In early 2026, Google DeepMind unveiled Aletheia, a specialized AI research agent powered by the Gemini 3 Deep Think model. Named after the Greek goddess of truth and disclosure, Aletheia represents a major leap from competition-level mathematics (like the IMO) to fully autonomous, professional-level scientific discovery.
Aletheia was introduced to bridge the "evaluation gap" between solving textbook problems and conducting original research. Unlike standard LLMs that often hallucinate citations or logic, Aletheia utilizes a specialized "agentic loop" consisting of three parts:
Generator: Proposes candidate solutions for complex research problems; Verifier: A natural language mechanism that rigorously checks for logical flaws or calculation errors; Reviser: Corrects identified errors iteratively until a final output is approved.
By applying inference-time scaling - essentially giving the model more "thinking time" rather than just more training data - Aletheia achieved a record 95.1% accuracy on the IMO-Proof Bench Advanced. More significantly, it demonstrated the ability to navigate vast scientific literature using Google Search to ensure factual and citation accuracy.

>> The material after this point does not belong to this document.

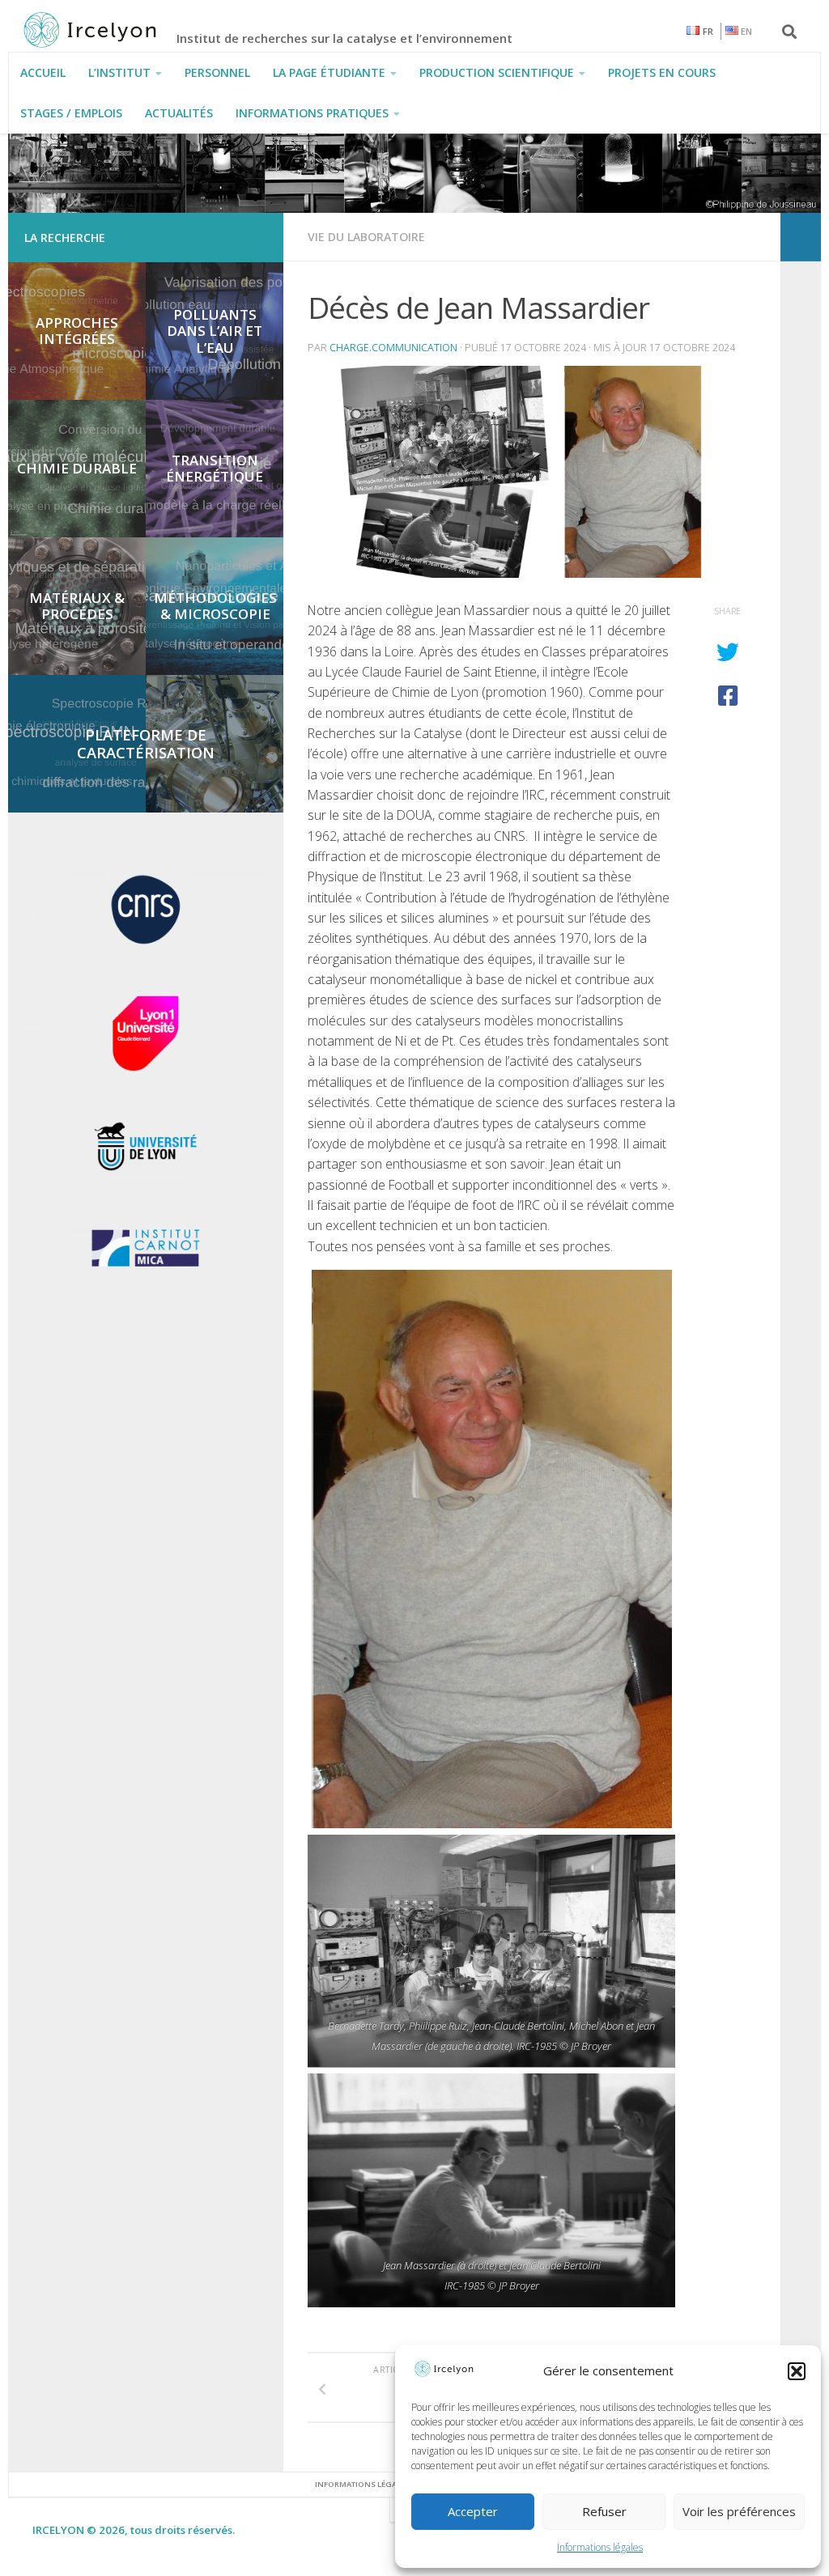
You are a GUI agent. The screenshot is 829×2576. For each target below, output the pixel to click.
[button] (797, 2371)
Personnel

Autonomous Mathematics Research Levels
As of February 2026, Aletheia has already moved beyond simulations into real-world contributions: Autonomous Research Paper: Aletheia generated a complete research paper (internally cited as Feng26) in arithmetic geometry without any human intervention, calculating complex structural constants known as "eigenweights."; The Erdős Conjectures: Deployed against 700 open problems from Bloom’s Erdős database, Aletheia successfully resolved four open questions autonomously. One solution (Erdős-1051) was so robust it led to a generalized follow-up paper co-authored with humans; The FirstProof Challenge: In late-February 2026 news, Aletheia reportedly solved 6 out of 10 problems in the "FirstProof Challenge" - a benchmark designed to be "contamination-proof" - outperforming competitors like OpenAI’s private reasoning models.
The mathematical community has reacted with a mix of awe and cautious pragmatism. DeepMind has proposed a taxonomy of “Autonomous Mathematics Research Levels,” similar to self-driving car levels, to standardize how AI-assisted discoveries are credited in the future.